Seizures have been reported in patients receiving DOLTREX 50 MG tablets at dosages within the recommended dosage range. The risk of seizures may be enhanced in patients exceeding the recommended dose, or in patients taking tricyclic antidepressants or other tricyclic compounds e.g. promethazine, selective serotonin reuptake inhibitors, MAO-inhibitors and neuroleptics.

Drug Abuse and Dependence

Tolerance, psychic and physical dependence of the morphine-type (ยต opioid) may develop. DOLTREX 50 MG tablets have been associated with craving drug-seeking behaviour and tolerance development. Symptoms of drug withdrawal syndrome, similar to those occurring during opiate withdrawal, may occur as follows: agitation, anxiety, nervousness, insomnia, hyperkinesia, tremor and gastro-intestinal symptoms. Other symptoms that have been seen with DOLTREX 50 MG tablets discontinuation include: panic attacks; severe anxiety, hallucinations, paraesthesias, tinnitus and unusual CNS symptoms (i.e. confusion, delusions, depersonalisation, derealisation and paranoia).

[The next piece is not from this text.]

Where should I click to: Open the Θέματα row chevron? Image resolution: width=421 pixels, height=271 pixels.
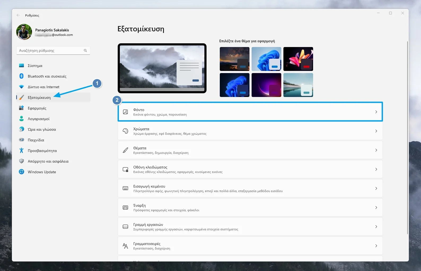(x=376, y=150)
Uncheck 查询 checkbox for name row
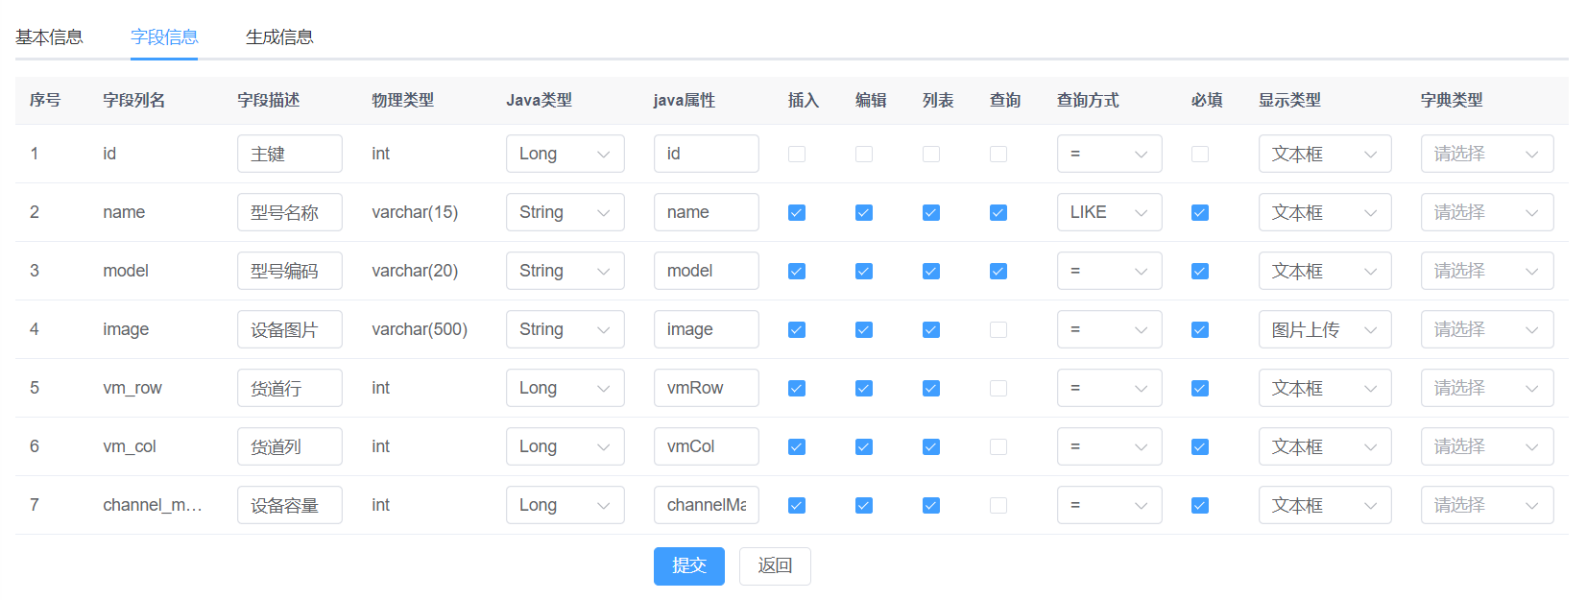Image resolution: width=1587 pixels, height=600 pixels. click(998, 213)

DOLTREX 50 MG tablets should not be used in opioid-dependent patients. DOLTREX 50 MG tablets can reinstate physical dependence in patients that have been previously dependent or chronically using other opioids. In patients with a tendency to drug abuse, a history of drug dependence or who are chronically using opioids, treatment with DOLTREX 50 MG tablets are not recommended.

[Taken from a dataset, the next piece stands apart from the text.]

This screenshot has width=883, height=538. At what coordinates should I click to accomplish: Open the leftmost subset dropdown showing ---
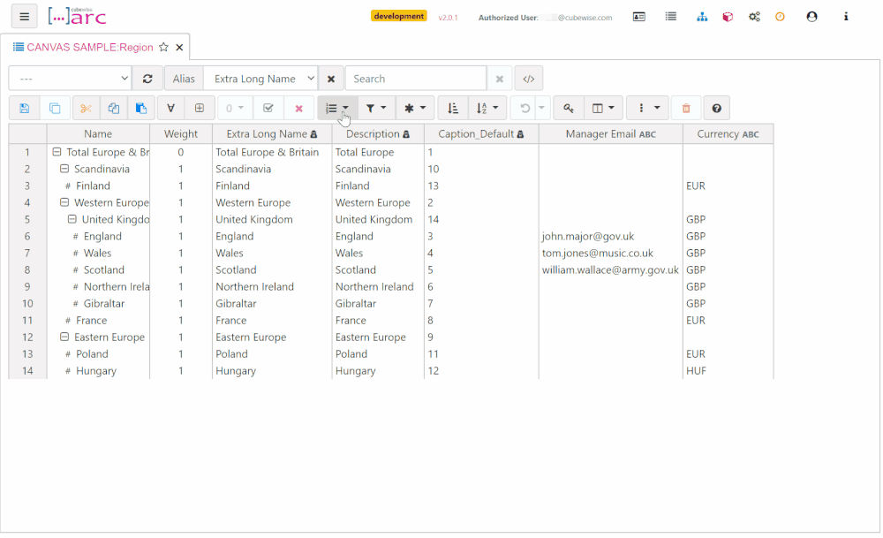tap(69, 78)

CYP2D6 Ultra-rapid metabolism of tramadol

Patients who are CYP2D6 ultra-rapid metabolisers may convert tramadol to its active metabolite (M1) more rapidly and completely than other patients. This rapid conversion may lead to higher than expected serum M1 levels which could lead to an increased risk of respiratory depression. Alternative medication, dose reduction and/or increased monitoring for signs of tramadol overdose, such as respiratory depression is recommended in patients known to be CYP2D6 ultra-rapid metabolisers.

Hyponatraemia

Hyponatraemia has been reported with the use of DOLTREX 50 MG, usually in patients with predisposing risk factors, such as elderly patients and/or patients using concomitant medications that may cause hyponatraemia. This hyponatraemia appeared to be the result of the syndrome of inappropriate antidiuretic hormone secretion (SIADH) and resolved with discontinuation of DOLTREX 50 MG and appropriate treatment (e.g. fluid restriction). During DOLTREX 50 MG treatment, monitoring for signs and symptoms of hyponatraemia is recommended for patients with predisposing risk factors.

Lactose

Contains lactose. Patients with rare hereditary problems of galactose intolerance, the Lapp lactase deficiency or glucose-galactose malabsorption should not take DOLTREX 50 MG.

4.5. Interaction with other medicinal products and other forms of interaction

DOLTREX 50 MG tablets should not be combined with MAO inhibitors within 14 days of withdrawal of MAO inhibitors (see Section 4.3).

In patients treated with MAO inhibitors in the 14 days prior to the use of the opioid pethidine, lifethreatening interactions of the central nervous system, respiratory and cardiovascular function have been observed. The same interactions with MAO inhibitors cannot be ruled out during treatment with DOLTREX 50 MG tablets.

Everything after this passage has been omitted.